The Standards in Public Office Commission [SIPOC] inquiry into the conduct of Monaghan councillor Hugh McElvaney recommenced this morning after his High Court challenge to the process failed earlier this year.

The SIPOC process was triggered after a complaint by Monaghan County Council following its initial investigation into Mr McElvaney's demands for money at the meeting with the fake wind farm company.

The meeting had been secretly filmed as part of a RTÉ Investigates programme broadcast in December 2015.

Today's inquiry heard from letters written by Mr McElvaney's solicitor to SIPOC in which it was claimed the former Fine Gael councillor had requested money from the fictitious investors because he believed he would be employed as a consultant.

Mr McElvaney attended today's hearing and watched the full, unedited footage from his meeting with the undercover reporter in 2015.

Afterwards the seven-member SIPOC, chaired by retired judge Daniel O'Keeffe, was presented with four allegations of breaches of the ethics act by Mr McElvaney.

Counsel for inquiry team, James Doherty, said it was alleged Mr McElvaney had failed to abide by the Councillor's code of conduct, had sought payment for doing his job as a councillor and had failed to properly disclose his interests in an ethics declaration he signed in February 2015.

Counsel for Mr McElvaney, Breffni Gordon BL, objected to the manner in which SIPOC was conducting the process.

Mr Gordon said his client should be given the opportunity to cross-examine the undercover reporter but she had not been made available.

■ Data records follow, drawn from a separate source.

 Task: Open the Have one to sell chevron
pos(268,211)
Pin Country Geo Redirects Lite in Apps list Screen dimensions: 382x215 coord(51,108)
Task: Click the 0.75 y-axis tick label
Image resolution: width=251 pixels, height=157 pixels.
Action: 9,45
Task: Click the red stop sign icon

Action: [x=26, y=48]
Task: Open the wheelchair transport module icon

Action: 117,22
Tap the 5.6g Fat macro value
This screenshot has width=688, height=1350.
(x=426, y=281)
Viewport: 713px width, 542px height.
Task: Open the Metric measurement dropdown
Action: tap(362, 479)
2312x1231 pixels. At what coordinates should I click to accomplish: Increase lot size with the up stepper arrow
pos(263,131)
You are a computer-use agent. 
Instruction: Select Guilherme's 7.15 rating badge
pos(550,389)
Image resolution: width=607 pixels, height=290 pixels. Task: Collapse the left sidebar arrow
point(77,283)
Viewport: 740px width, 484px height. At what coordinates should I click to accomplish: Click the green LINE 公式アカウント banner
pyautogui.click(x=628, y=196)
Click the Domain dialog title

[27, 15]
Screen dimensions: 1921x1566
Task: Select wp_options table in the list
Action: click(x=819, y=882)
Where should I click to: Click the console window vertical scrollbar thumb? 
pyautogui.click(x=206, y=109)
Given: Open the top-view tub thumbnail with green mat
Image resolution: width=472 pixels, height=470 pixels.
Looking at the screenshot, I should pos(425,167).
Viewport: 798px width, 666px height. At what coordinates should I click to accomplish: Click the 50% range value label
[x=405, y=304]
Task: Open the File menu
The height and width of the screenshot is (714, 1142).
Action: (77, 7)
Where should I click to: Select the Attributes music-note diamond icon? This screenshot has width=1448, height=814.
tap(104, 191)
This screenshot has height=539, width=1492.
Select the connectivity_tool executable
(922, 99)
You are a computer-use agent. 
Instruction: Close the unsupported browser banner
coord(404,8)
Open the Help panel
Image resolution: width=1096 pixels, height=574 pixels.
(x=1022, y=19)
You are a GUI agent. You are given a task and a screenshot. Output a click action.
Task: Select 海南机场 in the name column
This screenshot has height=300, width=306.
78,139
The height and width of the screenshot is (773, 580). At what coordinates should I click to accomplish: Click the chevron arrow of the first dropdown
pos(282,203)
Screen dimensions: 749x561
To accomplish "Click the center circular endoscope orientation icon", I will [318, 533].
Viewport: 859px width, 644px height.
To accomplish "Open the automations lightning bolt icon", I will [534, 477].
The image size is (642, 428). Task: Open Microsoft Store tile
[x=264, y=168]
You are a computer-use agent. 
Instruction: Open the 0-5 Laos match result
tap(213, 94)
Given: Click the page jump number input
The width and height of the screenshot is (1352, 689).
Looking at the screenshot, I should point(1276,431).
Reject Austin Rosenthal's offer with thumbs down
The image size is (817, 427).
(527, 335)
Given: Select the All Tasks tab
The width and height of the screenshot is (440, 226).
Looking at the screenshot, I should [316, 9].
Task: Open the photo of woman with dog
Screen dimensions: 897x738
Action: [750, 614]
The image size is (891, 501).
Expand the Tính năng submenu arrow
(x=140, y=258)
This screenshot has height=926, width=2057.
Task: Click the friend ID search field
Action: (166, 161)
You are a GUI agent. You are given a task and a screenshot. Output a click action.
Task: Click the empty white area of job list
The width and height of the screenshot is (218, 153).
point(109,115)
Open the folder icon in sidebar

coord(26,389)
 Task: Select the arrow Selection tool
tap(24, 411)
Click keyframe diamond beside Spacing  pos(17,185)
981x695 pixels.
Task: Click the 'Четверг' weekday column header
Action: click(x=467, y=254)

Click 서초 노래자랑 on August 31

"We cannot call this witness even though we require her... [Mr McElvaney] feels he is here with one hand tied behind his back.," he said.

Mr Gordon said he was not prepared to present an ad hoc argument if he was unable to properly challenge the evidence.

He said Mr McElvaney was on course to fulfil a record 50 years as an elected representative and deserved better.

"My client has given and devoted a significant part of his life to public service.

"I would ask that you would understand this involves a particularly unpleasant and particularly embarrassing situation for him," he said.

Mr Gordon said while he would not call any witnesses, he was unhappy with the SIPOC process.

"One - my client is unhappy with the procedure, and two - he maintains he has done nothing wrong," Mr Gordon said.

Mr Doherty said the High Court had already considered legitimacy of the process and ruled that it could proceed. 

He said RTÉ had not engaged in entrapment because the situation it set up was not exceptional.

He asked SIPOC that if it finds Mr McElvaney had breached the ethics provisions of the Local Government Act, that it also consider the severity of the breaches.

SIPOC will consider the evidence presented at the hearing and prepare a report.